The internet started out with protocols but without law. But power abhors a vacuum, and so it’s being subjected to rules struggling to keep up with technology and a traditional battle has opened between the interest of big business and police on one hand, and civil liberties, creativity and users (as well as other big businesses in some cases) on the other.
It’s crucial we pay attention to what these laws say. Too many forces are all too willing to censor opinions, keep users under surveillance or create a two-tier net. The internet got a lot of things right because it blindsided authorities, transcends nations and keeps changing faster than any law-making process.

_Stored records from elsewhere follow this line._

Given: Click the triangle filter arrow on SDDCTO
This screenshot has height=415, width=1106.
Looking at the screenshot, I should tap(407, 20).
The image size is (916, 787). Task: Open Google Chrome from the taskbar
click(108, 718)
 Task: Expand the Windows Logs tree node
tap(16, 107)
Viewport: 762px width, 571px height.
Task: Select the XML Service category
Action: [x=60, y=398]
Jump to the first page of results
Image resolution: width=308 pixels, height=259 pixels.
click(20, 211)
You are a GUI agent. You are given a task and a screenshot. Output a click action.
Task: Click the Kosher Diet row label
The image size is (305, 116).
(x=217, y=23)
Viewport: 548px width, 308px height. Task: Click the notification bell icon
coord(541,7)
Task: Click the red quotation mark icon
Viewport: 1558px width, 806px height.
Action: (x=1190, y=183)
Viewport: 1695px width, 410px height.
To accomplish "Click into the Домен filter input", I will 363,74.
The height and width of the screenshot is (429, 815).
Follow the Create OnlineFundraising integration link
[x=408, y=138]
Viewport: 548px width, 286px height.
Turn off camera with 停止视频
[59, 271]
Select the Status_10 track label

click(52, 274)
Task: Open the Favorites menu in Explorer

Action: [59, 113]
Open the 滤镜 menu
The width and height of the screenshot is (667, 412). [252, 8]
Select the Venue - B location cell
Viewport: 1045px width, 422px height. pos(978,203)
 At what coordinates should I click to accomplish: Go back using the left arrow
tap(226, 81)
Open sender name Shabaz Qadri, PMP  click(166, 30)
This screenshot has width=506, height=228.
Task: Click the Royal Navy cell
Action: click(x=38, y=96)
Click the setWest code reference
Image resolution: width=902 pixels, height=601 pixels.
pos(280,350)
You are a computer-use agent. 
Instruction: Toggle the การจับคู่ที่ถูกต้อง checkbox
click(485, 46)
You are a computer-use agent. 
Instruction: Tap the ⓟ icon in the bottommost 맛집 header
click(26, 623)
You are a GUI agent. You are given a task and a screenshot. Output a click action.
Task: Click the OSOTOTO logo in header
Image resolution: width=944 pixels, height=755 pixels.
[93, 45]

The laws now being proposed are written with generous input from lobbyists, who seek to have them passed as discretely as possible. This has been surprisingly unsuccessful this year, and all credit for this goes to new brand of online political activists, sharing values such as the right to freedom of speech, creative freedom, democracy, privacy for individuals and transparency for the powerful players. They’re often not identified on the left/right axis, and when they are, just as likely to be libertarians as socialists. From the streets of Poland to reddit.com, from Pirate parties to Silicon valley, they’ve mobilized, spoken up and successfully thrown wrenches in the machinery, stopping laws such as SOPA/PIPA (US) and ACTA (killed in the European parliament) in their tracks.
Much of their proposed constraints will be back under a new guise, (hence the proposal for an internet bat signal, to mobilize the minute this happens). Still these victories are, for a variety of reasons, so far more tangible than anything actually achieved by movements such as Occupy.
The rules of the future Internet are being written today. We should pay attention.